Attacke maoistischer Rebellen
Viele Tote bei Angriff auf Armee in Nepal

Bei einem schweren Angriff maoistischer Rebellen auf die Armee im Westen Nepals sind zahlreiche Menschen getötet worden. Nach Angaben der Maoisten vom Dienstag starben 26 ihrer Kämpfer und 159 Soldaten. Das Militär sprach dagegen von 40 getöteten Soldaten.

HB KATHMANDU. Aus Armeekreisen hieß es allerdings, 120 Soldaten würden vermisst. Die „Himalayan Times“ berichtete, das Armeecamp sei in der Nacht zum Sonntag von 1400 Rebellen angegriffen worden. Nepalesische Medien sprachen vom schwersten Angriff der Maoisten seit der Machtübernahme durch König Gyanendra vor gut sieben Monaten.

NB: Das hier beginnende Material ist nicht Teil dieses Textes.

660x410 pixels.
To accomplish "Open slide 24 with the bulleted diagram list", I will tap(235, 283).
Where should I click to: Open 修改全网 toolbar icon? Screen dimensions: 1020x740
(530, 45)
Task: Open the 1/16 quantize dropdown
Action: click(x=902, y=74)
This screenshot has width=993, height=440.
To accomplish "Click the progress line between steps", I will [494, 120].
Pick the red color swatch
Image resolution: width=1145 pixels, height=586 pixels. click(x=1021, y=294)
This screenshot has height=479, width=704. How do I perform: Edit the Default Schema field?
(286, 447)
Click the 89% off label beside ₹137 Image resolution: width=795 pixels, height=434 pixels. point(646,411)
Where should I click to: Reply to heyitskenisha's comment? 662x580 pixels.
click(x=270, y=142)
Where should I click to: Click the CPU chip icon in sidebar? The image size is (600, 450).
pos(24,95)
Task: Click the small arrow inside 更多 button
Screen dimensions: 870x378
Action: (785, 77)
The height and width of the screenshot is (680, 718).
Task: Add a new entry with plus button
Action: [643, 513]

In einer auch an internationale Medien verschickten Mitteilung erklärten die Rebellen ihren „Sieg“ bei den mehr als zehnstündigen Kämpfen. Ihnen sei es gelungen, zahlreiche Waffen, zehntausende Schuss Munition und hunderte Granaten zu erbeuten. Mehr als 50 Soldaten seien von ihnen in „Kriegsgefangenschaft“ genommen worden.

König Gyanendra hatte am 1. Februar die Regierung entlassen und sich selbst zum Machthaber ernannt. Der Schritt war international auf scharfe Kritik gestoßen. Die Gewalt hat seitdem zugenommen. Maoistische Rebellen kämpfen seit 1996 für ein kommunistisches Regime in dem Himalaya-Königreich. Der Konflikt kostete bislang mehr als 12 000 Menschen das Leben.